Houve idosos retirados de suas casas por prevenção, alguns contra sua vontade. Uma senhora mais velha me contou que se recusou a sair e que a levaram nas costas. E houve outros casos mais graves, como o de Bruno Pereira. Ele me contou que foi acordado por seu cachorro labrador, agitado, e que só então percebeu que a casa estava prestes a pegar fogo. Ele só teve tempo de escapar com a filha e o neto. Ao voltar para lá, encontrou os brinquedos do neto derretidos pelas chamas, as paredes queimadas, o celular quebrado, os azulejos caídos e um gato morto. Na noite seguinte, a incerteza sobre o que estava por vir o impediu de dormir. E, infelizmente, houve demasiadas histórias semelhantes noutras zonas do país afetadas pelos incêndios.

Estes cenários parecem fadados a repetir-se, e cada vez mais num futuro mais quente e incerto. António Guterres, secretário-geral da ONU, ele enfatizou que: “A crise climática é um fator multiplicador de todas as tragédias que assistimos”. Guterres usou metáforas contundentes para nos lembrar do impacto prejudicial que as alterações climáticas terão (e já estão a ter) nas nossas vidas – e, em muitos casos, nas populações mais vulneráveis ​​que nada contribuíram para o problema e pouco podem fazer para o resolver.

E não são apenas os incêndios. Secas, inundações (como os que atingiram a Europa Central e Oriental e causaram mais de 20 mortes), tempestades, ondas de calor, escassez de água, eventos cada vez mais frequentes, mais intensos e mais duradouros. São fenómenos que por vezes parecem antagónicos, mas que se agravam a partir de um mesmo denominador comum: as alterações climáticas.

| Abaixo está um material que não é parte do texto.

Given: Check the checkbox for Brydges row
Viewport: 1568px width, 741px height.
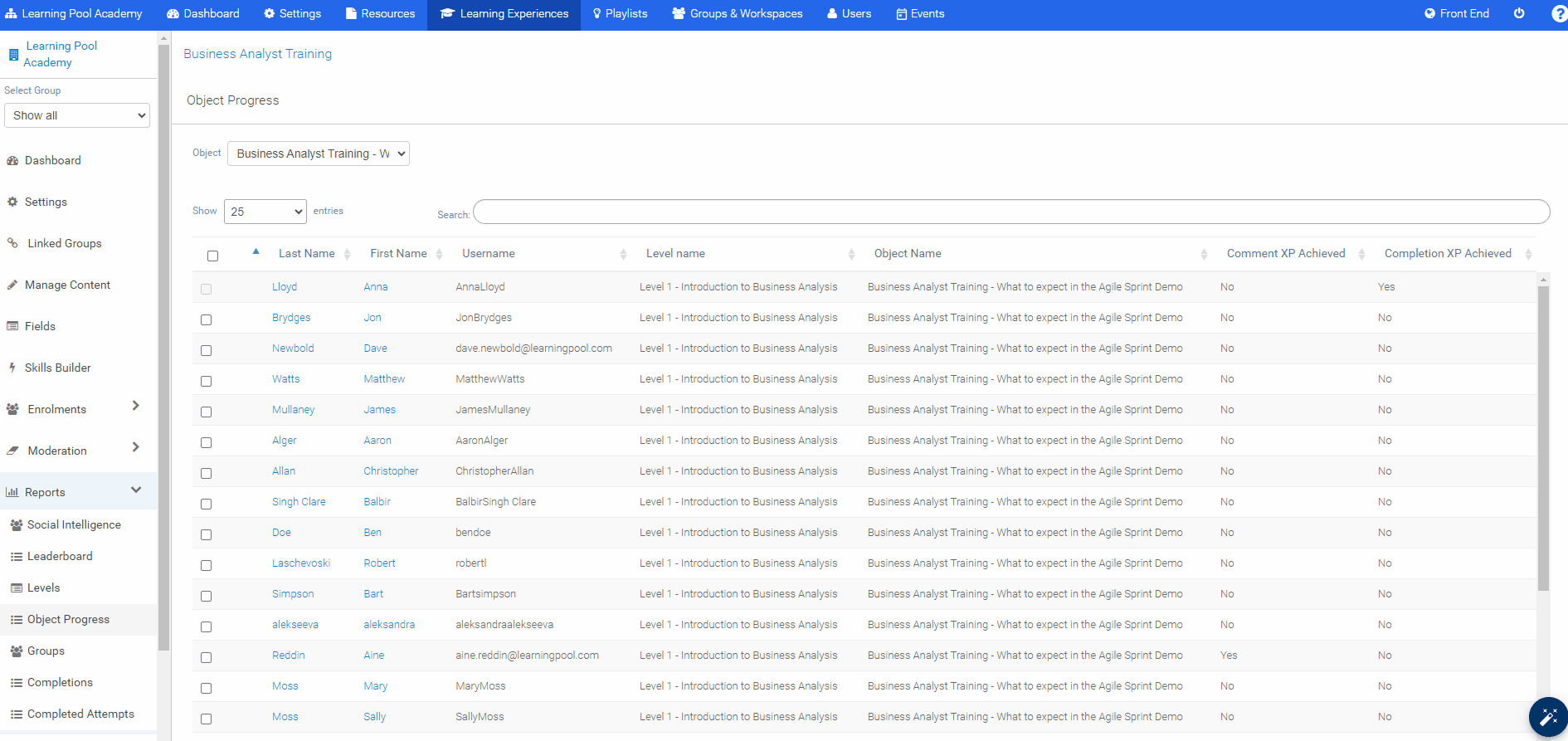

No caso dos incêndios, existe um risco imediato para as populações – a ameaça às vidas, às casas que ardem, aos meios de subsistência consumidos pelas chamas –, mas também aos ecossistemas. E ainda há recordes em emissões de dióxido de carbono e consequências para a saúde daqueles que respiram esta nuvem de fumaça e cinzas.

Os suspeitos do costume estão mais do que identificados: as falhas na gestão florestal e no ordenamento do território, a falta de prevenção e fiscalização dos terrenos, as monoculturas (especialmente o eucalipto e as culturas invasoras), as mãos humanas, a crise climática que está a agravar estes cenários. Pode ser difícil ter um país sem incêndios, mas o risco deve ser minimizado.

Como é que num país constantemente atacado por incêndios não existem políticas públicas mais robustas para os prevenir? Como podemos continuar a agir como se fosse uma surpresa? São eventos cíclicos. Um incêndio é quase o prenúncio de uma tragédia anunciada: se ali ardeu, o mais provável é que volte a arder dentro de alguns anos, quando tiver acumulado combustível suficiente para alimentar novamente as chamas. É hora de quebrar a profecia.